Over the weekend, The Interview made a decent $2.81 million at the box-office in only 331 theaters (including George R.R. Martin’s theater, which sold out all its Christmas Day screenings of The Interview), and added $15 million in digital online sales. The film was rented or downloaded over 2 million times, according to Sony, and because the studio actually gets a bigger piece of the digital sales pie, the online gambit may actually make a profit for Sony yet.

A total of $18 million over the holiday may not seem like that much, but compared to Big Eyes ($4.4 million since Christmas) or even Mark Wahlberg’s The Gambler ($14.4 million since Christmas), The Interview actually performed modestly well, all things considering, although it did have the benefit of weeks of publicity and a lot of viewers watching the film out of protest. On the other hand, The Interview also lost several million dollars to illlegal downloads (775,000, and counting).
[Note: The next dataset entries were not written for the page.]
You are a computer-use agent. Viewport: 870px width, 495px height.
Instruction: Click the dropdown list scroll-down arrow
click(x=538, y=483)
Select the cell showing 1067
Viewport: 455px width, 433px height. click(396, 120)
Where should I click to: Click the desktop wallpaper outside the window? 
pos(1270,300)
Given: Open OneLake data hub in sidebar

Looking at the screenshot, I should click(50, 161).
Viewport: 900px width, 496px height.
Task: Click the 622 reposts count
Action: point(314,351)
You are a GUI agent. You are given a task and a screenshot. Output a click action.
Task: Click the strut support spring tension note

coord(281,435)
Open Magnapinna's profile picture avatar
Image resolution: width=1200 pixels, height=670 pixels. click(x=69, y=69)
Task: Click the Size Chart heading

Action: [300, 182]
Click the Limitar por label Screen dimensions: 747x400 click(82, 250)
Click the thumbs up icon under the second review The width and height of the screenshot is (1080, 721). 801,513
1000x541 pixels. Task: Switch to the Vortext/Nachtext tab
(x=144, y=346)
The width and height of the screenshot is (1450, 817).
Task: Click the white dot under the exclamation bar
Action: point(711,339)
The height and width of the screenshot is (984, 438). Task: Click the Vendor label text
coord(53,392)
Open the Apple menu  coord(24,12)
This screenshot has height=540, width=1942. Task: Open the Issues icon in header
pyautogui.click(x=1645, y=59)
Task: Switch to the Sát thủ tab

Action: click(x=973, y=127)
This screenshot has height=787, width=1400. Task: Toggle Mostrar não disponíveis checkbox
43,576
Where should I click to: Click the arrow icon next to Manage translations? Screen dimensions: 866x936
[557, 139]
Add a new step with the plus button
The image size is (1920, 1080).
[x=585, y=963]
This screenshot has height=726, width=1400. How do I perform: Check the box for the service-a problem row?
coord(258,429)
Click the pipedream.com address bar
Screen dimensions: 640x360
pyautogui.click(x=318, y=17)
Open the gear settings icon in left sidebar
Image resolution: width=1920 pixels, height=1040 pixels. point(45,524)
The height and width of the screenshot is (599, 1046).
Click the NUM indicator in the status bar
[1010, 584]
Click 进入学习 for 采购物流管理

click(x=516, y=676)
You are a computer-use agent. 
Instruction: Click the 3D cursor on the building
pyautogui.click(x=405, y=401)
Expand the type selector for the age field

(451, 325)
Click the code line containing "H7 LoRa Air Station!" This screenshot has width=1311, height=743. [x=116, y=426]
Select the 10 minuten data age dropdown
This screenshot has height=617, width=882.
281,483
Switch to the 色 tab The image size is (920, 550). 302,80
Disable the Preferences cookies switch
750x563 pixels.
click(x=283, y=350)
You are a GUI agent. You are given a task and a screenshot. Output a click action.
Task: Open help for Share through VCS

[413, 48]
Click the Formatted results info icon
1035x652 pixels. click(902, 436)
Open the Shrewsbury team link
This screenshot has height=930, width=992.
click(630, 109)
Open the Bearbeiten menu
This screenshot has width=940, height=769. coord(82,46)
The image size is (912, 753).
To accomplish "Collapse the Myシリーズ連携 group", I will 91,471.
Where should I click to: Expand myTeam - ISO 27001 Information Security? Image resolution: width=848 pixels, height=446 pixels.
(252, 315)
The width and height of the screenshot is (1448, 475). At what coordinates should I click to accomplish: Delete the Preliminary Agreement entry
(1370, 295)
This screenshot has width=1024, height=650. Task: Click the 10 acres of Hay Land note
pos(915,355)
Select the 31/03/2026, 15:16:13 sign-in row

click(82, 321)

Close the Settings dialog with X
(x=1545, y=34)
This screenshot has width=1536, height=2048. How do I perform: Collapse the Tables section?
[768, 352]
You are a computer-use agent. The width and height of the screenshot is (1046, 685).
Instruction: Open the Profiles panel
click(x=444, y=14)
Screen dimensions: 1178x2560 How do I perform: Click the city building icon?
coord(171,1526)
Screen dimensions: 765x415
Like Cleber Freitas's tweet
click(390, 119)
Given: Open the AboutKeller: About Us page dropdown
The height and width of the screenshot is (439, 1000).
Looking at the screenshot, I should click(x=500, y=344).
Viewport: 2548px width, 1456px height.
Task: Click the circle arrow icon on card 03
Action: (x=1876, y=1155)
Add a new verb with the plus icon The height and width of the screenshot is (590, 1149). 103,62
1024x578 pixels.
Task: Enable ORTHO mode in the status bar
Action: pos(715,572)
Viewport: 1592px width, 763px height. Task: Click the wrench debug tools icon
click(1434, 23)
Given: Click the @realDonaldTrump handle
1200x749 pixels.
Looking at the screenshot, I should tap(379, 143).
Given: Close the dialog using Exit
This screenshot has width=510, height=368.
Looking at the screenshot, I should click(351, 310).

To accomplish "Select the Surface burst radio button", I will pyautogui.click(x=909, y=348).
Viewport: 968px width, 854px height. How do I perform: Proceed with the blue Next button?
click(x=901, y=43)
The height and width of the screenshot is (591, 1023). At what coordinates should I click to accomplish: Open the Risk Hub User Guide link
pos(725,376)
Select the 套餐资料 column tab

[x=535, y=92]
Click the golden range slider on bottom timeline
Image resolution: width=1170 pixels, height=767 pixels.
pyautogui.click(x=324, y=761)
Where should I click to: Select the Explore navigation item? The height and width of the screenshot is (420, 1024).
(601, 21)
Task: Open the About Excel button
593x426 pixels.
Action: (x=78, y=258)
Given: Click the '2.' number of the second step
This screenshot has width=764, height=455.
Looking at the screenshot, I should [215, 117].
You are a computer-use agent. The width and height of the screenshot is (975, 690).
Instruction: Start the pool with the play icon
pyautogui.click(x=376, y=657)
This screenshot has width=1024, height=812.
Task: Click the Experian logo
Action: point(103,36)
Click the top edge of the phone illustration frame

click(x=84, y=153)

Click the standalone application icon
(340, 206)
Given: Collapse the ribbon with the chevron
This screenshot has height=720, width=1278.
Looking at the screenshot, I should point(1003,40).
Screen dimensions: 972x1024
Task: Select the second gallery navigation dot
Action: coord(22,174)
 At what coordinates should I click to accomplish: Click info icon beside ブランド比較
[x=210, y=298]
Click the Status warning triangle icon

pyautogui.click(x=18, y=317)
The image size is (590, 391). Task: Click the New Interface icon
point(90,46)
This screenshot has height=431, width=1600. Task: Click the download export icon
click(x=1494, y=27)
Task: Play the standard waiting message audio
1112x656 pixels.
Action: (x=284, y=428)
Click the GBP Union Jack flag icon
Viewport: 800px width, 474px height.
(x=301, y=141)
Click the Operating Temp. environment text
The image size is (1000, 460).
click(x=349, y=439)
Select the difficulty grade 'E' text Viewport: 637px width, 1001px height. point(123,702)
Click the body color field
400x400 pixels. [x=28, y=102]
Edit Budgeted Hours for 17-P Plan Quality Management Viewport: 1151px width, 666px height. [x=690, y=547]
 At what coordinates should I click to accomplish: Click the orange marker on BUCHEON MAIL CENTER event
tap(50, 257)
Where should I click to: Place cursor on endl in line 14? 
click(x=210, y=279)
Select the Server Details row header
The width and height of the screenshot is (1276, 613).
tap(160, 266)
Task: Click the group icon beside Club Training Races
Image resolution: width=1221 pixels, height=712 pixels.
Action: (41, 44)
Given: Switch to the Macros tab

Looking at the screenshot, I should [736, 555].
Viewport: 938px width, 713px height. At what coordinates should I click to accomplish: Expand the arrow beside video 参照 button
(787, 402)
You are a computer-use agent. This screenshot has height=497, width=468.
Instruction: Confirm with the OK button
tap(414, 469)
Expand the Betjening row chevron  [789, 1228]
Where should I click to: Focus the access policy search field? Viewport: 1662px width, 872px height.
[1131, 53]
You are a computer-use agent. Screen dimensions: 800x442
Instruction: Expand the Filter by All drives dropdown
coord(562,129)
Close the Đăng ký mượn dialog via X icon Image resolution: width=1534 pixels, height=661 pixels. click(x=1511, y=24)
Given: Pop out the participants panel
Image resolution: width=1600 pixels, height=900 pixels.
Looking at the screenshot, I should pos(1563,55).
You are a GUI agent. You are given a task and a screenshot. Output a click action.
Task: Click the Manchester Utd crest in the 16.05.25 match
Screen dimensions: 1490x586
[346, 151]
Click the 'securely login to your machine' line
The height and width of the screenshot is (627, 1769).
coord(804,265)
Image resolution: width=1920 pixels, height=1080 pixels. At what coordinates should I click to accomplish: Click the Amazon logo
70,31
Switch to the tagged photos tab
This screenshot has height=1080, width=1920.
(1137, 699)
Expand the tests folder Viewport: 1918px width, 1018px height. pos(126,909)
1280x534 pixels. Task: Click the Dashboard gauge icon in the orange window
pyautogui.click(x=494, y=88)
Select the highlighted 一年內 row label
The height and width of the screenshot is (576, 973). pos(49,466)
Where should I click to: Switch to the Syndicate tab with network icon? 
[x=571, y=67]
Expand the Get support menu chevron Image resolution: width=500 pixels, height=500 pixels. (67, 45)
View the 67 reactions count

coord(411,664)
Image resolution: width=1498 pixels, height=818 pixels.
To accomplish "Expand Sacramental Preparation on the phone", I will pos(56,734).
In four days, The Interview also became one of the biggest — if not the biggest — On Demand seller ever, beating out Arbitrage ($14 million) and Snowpiercer ($7 million).

Of course, it didn’t compare to the big boys at the box office over the holiday weekend. The final installment in The Hobbit trilogy was the weekend’s number one film, with $41 million (bringing its two week total to $168 million). Angelina Jolie’s Unbroken actually edged out Into the Woods ($47 million to $46 million) for the biggest new opener since Christmas, while family-friendly holdovers Night at the Museum: Secret of the Tomb and Annie ($55 million and $45 million cumulative, respectively) rounded out the top five.

Meanwhile, in the specialty market, Clint Eastwood’s American Sniper broke Christmas release records with $152,00 per theater average (in four theaters) and Selma added nearly $1 million in only 19 theaters. We will have reviews of both before they go wide in January.